#### Work request:
What is the number of lines in the data below that contain "value"? Answer with that number and no other words.

#### Provided data:
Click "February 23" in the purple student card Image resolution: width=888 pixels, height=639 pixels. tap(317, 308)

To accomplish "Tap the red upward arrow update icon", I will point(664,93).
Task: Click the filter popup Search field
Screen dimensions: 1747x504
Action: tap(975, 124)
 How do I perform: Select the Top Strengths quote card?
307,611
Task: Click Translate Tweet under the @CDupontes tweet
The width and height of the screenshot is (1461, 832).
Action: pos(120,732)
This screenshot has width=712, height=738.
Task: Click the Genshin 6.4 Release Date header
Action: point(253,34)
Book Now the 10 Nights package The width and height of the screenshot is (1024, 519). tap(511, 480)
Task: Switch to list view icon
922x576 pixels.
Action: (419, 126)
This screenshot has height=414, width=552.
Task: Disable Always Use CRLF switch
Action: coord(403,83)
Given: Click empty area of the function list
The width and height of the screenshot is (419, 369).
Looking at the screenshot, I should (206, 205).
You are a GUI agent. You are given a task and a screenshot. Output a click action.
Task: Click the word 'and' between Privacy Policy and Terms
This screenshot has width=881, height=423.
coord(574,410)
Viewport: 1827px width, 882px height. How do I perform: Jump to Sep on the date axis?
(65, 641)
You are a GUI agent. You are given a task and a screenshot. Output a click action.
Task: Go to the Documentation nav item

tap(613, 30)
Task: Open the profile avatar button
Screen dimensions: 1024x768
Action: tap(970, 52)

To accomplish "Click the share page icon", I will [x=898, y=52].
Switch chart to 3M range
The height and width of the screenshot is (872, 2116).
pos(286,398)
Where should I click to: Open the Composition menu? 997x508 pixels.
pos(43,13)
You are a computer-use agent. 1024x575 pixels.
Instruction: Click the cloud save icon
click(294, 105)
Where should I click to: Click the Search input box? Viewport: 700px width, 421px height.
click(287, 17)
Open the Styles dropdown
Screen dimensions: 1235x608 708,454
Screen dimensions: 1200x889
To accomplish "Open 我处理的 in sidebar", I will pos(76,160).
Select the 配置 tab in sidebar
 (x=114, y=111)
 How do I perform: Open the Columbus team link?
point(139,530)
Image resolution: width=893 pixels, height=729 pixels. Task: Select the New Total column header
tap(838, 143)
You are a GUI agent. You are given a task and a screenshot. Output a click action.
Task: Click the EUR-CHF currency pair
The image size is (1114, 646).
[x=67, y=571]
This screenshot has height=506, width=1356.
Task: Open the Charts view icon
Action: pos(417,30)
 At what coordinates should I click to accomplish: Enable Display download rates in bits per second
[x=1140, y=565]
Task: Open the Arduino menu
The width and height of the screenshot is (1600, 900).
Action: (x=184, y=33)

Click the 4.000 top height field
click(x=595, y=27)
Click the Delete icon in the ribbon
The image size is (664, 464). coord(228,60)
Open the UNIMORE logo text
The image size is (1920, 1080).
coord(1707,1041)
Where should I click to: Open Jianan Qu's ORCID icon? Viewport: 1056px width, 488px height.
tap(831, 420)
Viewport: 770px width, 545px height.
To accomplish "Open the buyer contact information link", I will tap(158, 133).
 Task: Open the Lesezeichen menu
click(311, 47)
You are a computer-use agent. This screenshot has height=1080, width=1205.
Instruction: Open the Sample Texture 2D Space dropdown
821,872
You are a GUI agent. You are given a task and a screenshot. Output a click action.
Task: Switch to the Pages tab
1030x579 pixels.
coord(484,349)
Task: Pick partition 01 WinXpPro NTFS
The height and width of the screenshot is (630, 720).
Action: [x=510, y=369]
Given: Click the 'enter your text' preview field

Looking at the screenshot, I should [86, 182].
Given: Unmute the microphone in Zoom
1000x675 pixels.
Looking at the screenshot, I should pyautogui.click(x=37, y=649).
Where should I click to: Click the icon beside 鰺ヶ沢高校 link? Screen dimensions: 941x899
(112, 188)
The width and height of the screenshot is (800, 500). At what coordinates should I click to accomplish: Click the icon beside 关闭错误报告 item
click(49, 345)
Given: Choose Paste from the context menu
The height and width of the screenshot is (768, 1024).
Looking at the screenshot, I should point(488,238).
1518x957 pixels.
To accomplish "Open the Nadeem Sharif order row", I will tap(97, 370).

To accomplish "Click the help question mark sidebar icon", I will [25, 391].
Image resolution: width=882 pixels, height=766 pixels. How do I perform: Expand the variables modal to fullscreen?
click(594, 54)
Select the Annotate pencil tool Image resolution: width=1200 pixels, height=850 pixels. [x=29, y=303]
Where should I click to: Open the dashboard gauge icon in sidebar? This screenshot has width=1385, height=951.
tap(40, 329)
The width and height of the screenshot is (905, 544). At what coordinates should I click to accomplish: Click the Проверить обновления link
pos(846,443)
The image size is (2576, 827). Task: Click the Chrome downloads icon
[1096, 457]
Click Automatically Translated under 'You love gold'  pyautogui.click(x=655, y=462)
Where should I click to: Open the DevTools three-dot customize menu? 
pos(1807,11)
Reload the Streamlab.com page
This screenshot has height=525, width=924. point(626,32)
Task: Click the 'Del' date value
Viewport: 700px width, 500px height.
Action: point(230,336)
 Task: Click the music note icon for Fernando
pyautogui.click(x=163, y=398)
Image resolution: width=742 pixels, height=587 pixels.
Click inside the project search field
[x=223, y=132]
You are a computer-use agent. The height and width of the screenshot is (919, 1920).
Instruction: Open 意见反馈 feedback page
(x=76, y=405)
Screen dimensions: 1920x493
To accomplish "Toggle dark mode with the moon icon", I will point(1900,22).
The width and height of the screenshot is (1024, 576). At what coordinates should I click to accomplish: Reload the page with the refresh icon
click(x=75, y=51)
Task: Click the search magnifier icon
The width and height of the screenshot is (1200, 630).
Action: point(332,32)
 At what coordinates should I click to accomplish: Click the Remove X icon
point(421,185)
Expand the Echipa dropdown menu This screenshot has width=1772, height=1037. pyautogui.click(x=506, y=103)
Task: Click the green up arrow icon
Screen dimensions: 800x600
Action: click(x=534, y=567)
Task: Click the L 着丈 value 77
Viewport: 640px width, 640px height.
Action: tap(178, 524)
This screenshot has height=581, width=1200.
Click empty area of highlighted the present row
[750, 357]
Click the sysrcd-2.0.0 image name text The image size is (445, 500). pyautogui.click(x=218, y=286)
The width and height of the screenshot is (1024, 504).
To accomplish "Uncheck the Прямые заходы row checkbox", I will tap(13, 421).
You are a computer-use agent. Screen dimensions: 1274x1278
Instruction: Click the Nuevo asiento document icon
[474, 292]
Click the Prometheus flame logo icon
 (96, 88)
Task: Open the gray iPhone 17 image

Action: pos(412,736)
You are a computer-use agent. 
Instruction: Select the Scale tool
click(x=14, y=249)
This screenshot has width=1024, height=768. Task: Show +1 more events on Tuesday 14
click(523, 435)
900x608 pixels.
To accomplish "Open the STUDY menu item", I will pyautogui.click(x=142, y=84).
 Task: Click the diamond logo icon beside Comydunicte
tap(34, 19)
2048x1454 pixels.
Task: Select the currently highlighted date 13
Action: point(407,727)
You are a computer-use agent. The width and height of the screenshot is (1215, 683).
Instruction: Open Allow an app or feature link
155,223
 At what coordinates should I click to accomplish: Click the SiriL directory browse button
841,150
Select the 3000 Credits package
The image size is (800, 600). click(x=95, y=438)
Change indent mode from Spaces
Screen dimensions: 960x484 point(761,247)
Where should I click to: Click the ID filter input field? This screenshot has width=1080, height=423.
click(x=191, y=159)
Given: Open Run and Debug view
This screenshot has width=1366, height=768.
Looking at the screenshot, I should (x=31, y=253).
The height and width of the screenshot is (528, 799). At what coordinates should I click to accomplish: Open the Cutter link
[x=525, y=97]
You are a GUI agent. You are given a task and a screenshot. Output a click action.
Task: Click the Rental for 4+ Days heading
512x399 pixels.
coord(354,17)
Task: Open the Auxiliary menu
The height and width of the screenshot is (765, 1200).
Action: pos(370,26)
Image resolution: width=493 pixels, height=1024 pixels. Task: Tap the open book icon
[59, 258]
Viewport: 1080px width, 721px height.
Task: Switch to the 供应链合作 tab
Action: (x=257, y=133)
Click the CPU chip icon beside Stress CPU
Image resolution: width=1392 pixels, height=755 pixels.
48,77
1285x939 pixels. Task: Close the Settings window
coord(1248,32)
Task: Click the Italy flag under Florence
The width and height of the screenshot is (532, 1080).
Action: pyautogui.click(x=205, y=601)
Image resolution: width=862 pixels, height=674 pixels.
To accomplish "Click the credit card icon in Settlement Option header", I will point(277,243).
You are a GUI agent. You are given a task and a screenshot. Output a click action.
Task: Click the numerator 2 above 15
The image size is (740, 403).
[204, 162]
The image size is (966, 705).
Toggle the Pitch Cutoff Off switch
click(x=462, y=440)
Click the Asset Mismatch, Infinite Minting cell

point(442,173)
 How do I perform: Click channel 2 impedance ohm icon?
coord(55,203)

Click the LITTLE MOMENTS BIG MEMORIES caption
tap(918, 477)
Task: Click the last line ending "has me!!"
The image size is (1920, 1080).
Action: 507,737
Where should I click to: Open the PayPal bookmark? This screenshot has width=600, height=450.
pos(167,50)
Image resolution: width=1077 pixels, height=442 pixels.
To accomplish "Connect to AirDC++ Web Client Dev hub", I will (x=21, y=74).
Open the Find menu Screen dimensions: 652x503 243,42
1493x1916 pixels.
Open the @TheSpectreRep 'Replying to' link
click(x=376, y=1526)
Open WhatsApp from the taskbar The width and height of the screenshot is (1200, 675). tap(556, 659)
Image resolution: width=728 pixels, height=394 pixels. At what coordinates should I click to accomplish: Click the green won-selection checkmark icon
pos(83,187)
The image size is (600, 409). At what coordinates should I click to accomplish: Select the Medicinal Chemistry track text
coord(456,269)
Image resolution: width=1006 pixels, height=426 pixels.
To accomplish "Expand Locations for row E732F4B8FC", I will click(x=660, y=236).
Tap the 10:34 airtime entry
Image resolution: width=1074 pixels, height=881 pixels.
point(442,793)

#### Result of this exercise:
2